** EXTRACT **
This article was co-authored by @makkukuma
Introduction
The proliferation of Artificial Intelligence (AI) emerges as the next frontier that revolutionizes our technological society. It is continuously evolving and will likely live for a long time. One notable feature that AI can provide is the generation of AI-generated images. In this article, we will tackle what AI Image Generation is and how it works. This article will also tackle how to create your own AI-generated images using Stable Diffusion on your local machine.
What are AI-Generated Images and How AI Image Generation Works
AI-generated images are developed using artificial intelligence (AI) algorithms. These algorithms can generate new, realistic-looking images by training patterns, styles, and characteristics from large datasets of existing images. Stable Diffusion works by progressively adding noise to an image for a set amount of steps until the image becomes completely unrecognizable then reversing the image back to its original, and it use text prompts to influence image output.
The Prerequisites
Before we begin on creating our first image, the following must be installed on your computer:
- Github Desktop / Git
- Python 3.10
Once you have downloaded these applications, you can now proceed with the next steps below.
Step 1 - Clone Stable Diffusion
Method 1: Github Desktop
Open Github Desktop on your computer and clone the following:
https://github.com/AUTOMATIC1111/stable-diffusion-webui
Put the clone location to any drive that has at least 10GB space of free storage.

** ITEMS **
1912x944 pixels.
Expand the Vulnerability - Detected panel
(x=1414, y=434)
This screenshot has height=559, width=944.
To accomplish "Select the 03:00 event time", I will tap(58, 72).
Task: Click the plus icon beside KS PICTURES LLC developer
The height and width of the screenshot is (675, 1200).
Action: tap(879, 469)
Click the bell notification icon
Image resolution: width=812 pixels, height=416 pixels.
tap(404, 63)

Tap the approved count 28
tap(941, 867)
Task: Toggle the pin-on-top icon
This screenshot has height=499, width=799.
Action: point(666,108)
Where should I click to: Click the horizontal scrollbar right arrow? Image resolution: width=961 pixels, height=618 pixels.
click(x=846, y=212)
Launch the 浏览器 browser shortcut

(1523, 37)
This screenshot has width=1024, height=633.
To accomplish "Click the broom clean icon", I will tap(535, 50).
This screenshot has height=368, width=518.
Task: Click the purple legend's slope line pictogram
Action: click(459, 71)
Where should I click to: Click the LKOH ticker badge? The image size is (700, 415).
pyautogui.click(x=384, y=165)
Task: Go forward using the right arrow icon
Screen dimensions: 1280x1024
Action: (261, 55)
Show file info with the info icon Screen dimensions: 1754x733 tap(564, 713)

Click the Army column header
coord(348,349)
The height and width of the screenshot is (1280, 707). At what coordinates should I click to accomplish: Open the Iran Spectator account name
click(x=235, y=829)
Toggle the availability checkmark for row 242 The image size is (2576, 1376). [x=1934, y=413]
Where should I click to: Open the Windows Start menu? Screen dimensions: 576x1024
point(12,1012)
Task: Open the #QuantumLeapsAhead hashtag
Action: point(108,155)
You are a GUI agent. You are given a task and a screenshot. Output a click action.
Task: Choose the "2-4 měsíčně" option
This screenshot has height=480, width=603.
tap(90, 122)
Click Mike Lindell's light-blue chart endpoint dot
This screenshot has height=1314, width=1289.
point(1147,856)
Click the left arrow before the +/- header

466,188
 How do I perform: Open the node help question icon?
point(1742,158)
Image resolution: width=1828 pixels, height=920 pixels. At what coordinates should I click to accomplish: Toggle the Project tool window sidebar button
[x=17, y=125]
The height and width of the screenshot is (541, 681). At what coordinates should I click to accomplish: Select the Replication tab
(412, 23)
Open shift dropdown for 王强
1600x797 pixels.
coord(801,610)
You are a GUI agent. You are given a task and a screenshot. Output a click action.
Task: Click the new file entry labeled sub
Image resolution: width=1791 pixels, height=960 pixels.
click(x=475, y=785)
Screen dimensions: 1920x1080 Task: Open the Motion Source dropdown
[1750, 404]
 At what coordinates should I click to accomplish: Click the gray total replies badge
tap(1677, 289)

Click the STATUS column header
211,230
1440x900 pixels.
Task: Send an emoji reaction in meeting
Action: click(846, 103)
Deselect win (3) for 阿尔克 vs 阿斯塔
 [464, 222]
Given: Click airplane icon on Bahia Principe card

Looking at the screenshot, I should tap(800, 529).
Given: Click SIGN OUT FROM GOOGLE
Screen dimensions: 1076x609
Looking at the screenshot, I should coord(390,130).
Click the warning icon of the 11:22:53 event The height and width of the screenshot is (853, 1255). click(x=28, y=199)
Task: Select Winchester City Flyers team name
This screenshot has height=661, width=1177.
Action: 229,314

** STATED GOAL **
Continue the guide on generating AI images locally with Stable Diffusion from where it stops, carrying the setup instructions forward in the same manner.

** FINAL RESULT **
Method 2 : Git
For the Git alternative, simply right-click on the location you want to put the Stable Diffusion and select “Git Bash Here”, then paste this on the CLI:
git clone https://github.com/AUTOMATIC1111/stable-diffusion-webui
Step 2 - Download your preferred models
Models are collected data or ‘weights’ of what the AI has learned or has been trained from a certain set of various images. For example, realistic.ckpt (checkpoint file) is trained from giving the AI images of real life. If you told the AI to create something from real life, it would do so. However, if you told the AI to create a 2D image or a Disney Character for example, it could not properly do so as it is not trained to. Models are basically that one scene from the Matrix where Neo tells Morpheus that he now knows Kung Fu after simply downloading the knowledge. Same goes for our AI.
There are various models on the internet right now that could be downloaded without charge. In our example, let’s use the default model of Stable Diffusion called SD 2.1
https://huggingface.co/webui/stable-diffusion-2-1/resolve/main/v2-1_768-ema-pruned-fp16.safetensors
You might want to wait for a bit if you have slow internet speeds, as the model could be around 4.0GB
Step 3 - Renaming and moving your models
The downloaded model will have a name similar to this:
Rename your downloaded model to “model.ckpt” or “model.safetensors”. This way, it will let the AI know that this is the default model. If you have more than one model, there is no need to rename them all.
Copy or cut the renamed model and transfer them to the cloned Stable Diffusion from your Github repository. Move them to:
…/models/Stable-diffusion
Step 4 - Launching webui-user.bat
Launch webui-user.bat and wait for the dependencies to install itself. It takes around 15 to 25 minutes tops to install. It may sometimes appear stuck at installing, but it is not. Once finished, your local AI is ready!
Image Prompting and Creation
UI basics
Once the installation is finished, the webui will automatically open using your default browser. The UI should appear as shown:
The UI for Stable Diffusion contains the following:
- Stable Diffusion Checkpoint Selector (1)
This dropdown menu allows you to select the models you want to use for the image generation.
- Mode Option Nav bar (2)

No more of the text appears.